_What this task involves_
Look through the records and copy each line with the string "will" in it.

*** Data section

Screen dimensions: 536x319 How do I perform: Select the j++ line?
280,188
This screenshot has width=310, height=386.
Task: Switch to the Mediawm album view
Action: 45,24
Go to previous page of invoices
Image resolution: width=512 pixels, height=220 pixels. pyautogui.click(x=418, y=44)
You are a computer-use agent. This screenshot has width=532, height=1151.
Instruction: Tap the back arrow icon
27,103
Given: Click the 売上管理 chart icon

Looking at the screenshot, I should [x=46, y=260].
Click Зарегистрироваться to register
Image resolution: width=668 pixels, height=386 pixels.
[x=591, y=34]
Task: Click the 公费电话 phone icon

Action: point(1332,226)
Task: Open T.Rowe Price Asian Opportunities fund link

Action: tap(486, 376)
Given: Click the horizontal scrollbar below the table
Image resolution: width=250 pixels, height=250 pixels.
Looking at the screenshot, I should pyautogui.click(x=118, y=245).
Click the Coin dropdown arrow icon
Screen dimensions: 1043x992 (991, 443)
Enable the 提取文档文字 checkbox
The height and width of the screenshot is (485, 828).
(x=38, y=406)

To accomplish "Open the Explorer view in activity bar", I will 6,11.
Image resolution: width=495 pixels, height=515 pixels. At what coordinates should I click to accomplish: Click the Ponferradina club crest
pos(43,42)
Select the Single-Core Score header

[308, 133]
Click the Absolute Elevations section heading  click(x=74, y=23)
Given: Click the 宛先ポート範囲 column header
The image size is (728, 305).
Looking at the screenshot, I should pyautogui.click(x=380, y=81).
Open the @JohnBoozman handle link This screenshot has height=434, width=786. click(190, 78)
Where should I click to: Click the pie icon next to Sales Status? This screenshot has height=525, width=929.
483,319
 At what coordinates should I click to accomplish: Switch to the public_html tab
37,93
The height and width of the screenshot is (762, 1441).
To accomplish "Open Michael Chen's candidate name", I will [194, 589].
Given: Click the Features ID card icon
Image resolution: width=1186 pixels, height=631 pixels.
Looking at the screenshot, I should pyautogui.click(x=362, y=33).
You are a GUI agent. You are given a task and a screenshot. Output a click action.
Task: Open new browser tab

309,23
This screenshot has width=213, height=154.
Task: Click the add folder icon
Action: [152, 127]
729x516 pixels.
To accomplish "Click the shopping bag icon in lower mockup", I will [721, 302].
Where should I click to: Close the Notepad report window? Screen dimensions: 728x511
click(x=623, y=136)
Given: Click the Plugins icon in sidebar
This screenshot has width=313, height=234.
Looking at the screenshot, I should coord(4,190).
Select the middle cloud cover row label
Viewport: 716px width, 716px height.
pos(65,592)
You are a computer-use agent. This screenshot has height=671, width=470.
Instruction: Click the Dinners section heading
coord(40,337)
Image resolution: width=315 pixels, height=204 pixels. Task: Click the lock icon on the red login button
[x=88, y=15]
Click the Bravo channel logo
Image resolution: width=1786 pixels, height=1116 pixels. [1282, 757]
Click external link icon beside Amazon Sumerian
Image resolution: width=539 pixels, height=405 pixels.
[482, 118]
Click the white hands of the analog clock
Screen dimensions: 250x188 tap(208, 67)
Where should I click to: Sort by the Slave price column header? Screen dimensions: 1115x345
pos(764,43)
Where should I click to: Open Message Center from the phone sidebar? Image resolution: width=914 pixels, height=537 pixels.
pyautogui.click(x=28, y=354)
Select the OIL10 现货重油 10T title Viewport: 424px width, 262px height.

******

_Result of the exercise_
To accomplish "Open the Explorer view in activity bar", I will 6,11.
To accomplish "Open Michael Chen's candidate name", I will [194, 589].
To accomplish "Click the shopping bag icon in lower mockup", I will [721, 302].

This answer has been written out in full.